■ About this task ■
Where a line below includes the word "arrow", copy that line.
++++ Dataset excerpts ++++
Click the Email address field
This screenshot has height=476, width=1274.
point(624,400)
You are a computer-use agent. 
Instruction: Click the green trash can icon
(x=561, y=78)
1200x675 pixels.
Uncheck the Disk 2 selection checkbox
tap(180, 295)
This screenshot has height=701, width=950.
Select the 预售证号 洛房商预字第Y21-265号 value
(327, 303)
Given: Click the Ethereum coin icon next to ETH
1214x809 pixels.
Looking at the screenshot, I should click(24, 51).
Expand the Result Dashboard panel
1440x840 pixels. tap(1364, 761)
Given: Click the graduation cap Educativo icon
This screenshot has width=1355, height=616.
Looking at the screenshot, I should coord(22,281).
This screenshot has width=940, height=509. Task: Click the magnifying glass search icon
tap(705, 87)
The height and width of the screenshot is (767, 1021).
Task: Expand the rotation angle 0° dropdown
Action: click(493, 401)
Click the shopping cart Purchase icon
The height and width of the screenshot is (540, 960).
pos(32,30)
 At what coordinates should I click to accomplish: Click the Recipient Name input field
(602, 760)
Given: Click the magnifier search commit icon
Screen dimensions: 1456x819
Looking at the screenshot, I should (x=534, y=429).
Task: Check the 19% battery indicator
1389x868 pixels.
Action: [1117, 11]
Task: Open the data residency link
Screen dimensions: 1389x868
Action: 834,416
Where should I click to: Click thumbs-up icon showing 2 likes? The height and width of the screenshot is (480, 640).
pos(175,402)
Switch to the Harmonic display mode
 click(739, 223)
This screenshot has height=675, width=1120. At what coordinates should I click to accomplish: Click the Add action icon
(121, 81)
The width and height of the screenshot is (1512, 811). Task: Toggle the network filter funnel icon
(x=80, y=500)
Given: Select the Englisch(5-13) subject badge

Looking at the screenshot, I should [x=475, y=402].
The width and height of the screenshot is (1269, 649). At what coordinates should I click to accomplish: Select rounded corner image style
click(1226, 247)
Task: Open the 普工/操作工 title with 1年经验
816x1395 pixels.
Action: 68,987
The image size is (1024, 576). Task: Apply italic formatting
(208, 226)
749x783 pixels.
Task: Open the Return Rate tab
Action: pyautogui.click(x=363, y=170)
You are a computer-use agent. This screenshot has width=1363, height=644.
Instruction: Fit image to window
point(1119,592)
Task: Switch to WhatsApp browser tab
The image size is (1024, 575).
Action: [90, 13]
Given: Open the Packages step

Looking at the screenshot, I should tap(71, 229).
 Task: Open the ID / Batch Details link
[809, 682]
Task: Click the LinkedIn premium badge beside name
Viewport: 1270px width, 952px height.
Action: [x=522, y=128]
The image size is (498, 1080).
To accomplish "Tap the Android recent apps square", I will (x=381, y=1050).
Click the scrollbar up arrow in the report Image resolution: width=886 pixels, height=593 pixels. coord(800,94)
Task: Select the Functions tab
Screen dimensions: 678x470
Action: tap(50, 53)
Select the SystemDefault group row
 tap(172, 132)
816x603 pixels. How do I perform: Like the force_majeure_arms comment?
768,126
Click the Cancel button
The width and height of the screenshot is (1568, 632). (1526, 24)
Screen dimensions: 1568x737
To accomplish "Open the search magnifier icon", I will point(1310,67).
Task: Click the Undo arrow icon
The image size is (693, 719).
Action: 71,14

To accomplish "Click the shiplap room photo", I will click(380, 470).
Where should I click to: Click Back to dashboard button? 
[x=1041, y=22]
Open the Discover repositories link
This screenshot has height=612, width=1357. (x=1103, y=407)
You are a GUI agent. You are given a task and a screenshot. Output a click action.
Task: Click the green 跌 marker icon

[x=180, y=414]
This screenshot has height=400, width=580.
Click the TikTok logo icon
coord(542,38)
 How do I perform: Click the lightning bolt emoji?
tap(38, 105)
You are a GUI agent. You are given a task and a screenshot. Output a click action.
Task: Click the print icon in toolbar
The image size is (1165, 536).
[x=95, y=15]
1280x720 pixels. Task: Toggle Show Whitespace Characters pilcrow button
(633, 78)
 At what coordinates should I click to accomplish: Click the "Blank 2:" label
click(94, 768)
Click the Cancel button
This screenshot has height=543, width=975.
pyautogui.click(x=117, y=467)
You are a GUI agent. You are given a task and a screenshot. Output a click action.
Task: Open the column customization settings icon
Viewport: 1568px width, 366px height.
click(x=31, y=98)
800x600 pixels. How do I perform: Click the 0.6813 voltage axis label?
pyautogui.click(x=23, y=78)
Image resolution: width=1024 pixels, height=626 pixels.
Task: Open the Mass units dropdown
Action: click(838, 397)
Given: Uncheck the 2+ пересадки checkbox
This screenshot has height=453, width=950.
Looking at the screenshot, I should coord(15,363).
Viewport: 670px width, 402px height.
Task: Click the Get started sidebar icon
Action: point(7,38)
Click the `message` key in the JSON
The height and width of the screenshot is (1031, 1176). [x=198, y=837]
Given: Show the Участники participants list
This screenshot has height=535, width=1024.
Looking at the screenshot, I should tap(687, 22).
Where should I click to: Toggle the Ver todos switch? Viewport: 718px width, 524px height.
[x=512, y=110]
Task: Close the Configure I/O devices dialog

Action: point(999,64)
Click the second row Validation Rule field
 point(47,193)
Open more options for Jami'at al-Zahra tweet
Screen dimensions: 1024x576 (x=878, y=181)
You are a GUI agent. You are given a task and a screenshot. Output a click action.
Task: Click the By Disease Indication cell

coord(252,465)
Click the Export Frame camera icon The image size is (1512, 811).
++++
■ Task response ■
Click the scrollbar up arrow in the report Image resolution: width=886 pixels, height=593 pixels. coord(800,94)
Task: Click the Undo arrow icon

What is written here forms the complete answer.